* Task set
1) From the animal health economics flashcards, quote the passage starting at "carried out for" and ending at "What is discounting?".
2) Translate this sentence from the animal health economics flashcards into Spanish: "It compares marginal costs versus marginal benefits."
3) Give what follows the last line of the animal health economics flashcards.

* Given passage
Animal health economics - assessing change Flashcards
Commonest methods of assessing change in livestock systems
- partial budget analysis
- investment approasal (referred to as cost-benefit analysis for regional or national assessments)
- other tools incorporate risk (sensitivity analysis and decision tree analysis)
Use - partial budgeting
- to assess small changes in farming systems, a livestock sector enterprise or an existing organisation.
- most commonly when considering a new input, enterprse or farm ractice (e.g new medication)
- its conceptual basis is used when introducing time into analysis to assess change
What to do if partial budgeting costs/benefits occur in different time periods
- introduce discounting
Result of partial budgeting
A marginal analysis not designed to show the profit or loss of the farm as a whole but the net increase or decrease in net farm income resulting from proposed changes. It compares marginal costs versus marginal benefits.
What is partial budgeting based on?
expect values
4 components of partial budget
COSTS: new costs, revenue foregone
BENEFITS: costs saved, new revenue
What is a partial budget not capable of?
- not capable of examining seasonal resource flows
- unsuitable for enterprises that have irregular or lumpy outputs/inputs
Why is partial budget restricted?
carried out for a year or a production cycle
How do you assess a change inmanagement or investmaent that affects outputs over a number of years?
investment appraisal (known as cost-benefit analysis for regional and national assessments)
How is an investment appraisal different to partial budget?
it uses basic framework of partial budgets (costs and benefits of change) but note WHEN these occur (thus adds the concept of the time value of money)
What is discounting?

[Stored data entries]
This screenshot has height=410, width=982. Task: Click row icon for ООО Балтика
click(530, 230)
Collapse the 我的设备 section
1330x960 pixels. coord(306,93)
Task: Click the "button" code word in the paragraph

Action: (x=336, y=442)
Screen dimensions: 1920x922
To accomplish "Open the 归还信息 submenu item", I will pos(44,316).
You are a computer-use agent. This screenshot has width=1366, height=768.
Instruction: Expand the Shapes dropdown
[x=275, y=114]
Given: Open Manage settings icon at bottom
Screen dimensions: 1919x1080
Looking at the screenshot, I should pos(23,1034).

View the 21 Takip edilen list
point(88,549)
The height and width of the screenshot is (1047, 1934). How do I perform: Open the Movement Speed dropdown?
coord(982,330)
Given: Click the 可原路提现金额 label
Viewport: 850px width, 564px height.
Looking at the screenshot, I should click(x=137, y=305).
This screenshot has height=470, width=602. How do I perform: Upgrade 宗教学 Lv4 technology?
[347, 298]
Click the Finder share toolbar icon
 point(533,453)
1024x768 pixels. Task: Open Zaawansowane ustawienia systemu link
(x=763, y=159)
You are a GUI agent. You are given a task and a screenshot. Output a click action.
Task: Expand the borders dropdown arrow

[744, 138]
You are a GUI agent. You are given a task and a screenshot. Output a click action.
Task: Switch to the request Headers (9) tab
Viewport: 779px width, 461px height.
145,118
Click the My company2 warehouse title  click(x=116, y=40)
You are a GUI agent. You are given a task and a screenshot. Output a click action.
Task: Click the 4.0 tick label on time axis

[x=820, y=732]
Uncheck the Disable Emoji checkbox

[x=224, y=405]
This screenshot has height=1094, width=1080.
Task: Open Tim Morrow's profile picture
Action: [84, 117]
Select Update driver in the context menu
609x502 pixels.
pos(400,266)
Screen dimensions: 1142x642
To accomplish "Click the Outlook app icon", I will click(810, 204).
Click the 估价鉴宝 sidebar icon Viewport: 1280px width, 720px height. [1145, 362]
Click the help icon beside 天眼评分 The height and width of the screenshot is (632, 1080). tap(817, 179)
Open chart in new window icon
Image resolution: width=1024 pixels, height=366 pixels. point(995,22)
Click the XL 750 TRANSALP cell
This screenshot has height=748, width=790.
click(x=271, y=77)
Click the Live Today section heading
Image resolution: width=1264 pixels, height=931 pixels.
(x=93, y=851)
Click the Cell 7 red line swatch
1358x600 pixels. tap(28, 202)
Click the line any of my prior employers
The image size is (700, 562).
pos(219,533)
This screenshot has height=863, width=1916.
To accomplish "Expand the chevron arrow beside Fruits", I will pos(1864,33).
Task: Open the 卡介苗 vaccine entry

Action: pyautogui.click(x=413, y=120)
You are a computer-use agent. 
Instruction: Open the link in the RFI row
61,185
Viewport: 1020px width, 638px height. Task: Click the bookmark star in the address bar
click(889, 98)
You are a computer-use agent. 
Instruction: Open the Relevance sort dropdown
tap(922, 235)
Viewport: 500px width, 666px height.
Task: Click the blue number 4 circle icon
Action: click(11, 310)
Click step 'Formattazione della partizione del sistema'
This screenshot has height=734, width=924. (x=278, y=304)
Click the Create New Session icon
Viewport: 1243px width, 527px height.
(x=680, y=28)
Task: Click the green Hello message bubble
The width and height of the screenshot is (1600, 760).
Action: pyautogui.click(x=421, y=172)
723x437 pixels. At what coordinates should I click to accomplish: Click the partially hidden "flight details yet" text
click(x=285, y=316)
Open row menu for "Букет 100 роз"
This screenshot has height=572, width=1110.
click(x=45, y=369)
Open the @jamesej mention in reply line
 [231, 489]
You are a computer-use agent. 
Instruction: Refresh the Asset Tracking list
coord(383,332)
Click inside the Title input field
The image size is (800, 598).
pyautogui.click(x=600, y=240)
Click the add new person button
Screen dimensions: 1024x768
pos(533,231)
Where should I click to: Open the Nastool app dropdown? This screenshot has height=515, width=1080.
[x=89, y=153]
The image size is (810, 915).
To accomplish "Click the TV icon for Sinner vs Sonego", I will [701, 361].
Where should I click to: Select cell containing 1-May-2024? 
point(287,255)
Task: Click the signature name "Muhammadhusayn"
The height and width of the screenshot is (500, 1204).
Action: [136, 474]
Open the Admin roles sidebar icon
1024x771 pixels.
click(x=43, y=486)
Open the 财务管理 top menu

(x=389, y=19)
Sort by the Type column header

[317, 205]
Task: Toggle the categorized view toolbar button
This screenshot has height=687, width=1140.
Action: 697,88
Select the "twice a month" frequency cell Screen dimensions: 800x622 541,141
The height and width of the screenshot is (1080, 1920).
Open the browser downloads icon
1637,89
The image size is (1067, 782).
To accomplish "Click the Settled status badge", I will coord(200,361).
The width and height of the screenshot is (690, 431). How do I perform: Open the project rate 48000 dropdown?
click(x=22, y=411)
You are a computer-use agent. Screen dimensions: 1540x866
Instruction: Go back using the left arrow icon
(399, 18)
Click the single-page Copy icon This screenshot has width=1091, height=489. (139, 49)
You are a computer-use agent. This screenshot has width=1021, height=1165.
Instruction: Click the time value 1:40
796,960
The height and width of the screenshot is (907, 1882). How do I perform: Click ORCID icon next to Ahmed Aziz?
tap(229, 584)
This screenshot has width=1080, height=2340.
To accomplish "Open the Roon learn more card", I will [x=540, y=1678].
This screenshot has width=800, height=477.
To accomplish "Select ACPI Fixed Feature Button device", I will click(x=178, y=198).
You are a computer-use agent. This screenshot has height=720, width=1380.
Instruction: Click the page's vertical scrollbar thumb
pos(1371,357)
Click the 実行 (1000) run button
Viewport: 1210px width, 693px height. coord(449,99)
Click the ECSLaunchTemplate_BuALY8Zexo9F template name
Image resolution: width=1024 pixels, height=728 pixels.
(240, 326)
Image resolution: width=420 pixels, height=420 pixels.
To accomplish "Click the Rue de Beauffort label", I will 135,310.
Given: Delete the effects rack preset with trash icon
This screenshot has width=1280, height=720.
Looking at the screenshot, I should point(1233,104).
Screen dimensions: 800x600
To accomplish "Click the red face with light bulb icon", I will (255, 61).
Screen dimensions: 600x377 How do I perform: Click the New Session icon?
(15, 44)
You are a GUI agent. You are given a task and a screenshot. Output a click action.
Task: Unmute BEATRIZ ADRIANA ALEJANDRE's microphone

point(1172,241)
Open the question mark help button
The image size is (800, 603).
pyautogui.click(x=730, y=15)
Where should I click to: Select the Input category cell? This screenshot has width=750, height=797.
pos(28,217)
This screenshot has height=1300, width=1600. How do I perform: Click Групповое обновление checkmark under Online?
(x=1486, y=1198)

* Responses to the exercise
1)
carried out for a year or a production cycle
How do you assess a change inmanagement or investmaent that affects outputs over a number of years?
investment appraisal (known as cost-benefit analysis for regional and national assessments)
How is an investment appraisal different to partial budget?
it uses basic framework of partial budgets (costs and benefits of change) but note WHEN these occur (thus adds the concept of the time value of money)
What is discounting?

2) Compara los costos marginales con los beneficios marginales.

3)
converting future money values into current present value (e.g. something worth £121,000 in 2 years time that is worth £100,000 now if invested with 10% interest.). Discounting requires a rate known as a discount rate. This doesn’t necessarily equate to the rate of interest offered at banks.
FOrmula - discounting
a basic principle is that a £ now is worth more than a £ to be received some time in the future because that (present) £ received can be invested at interest to accumulate more than its original value.
T/F: when all benefits and costs are converted to present values it is possible to compare them
True - commonly done using three decision-making criteria: net-present value, internal rate of return and the benefit-cost ratio. These have strengths/weaknesses, thus common to present the results of an investment appraisal with all 3 measures of project worth - indicate the economic profitability of an investment
When is financial feasibility evaluated?
once economic profitability of various investments have been analysed and alternative chose.
Aim - financial feasibility analysis
determine whether/not the investment project witll generate sufficient cash income to make the principal and interest payments on the borrowed funds used to purchase the asset.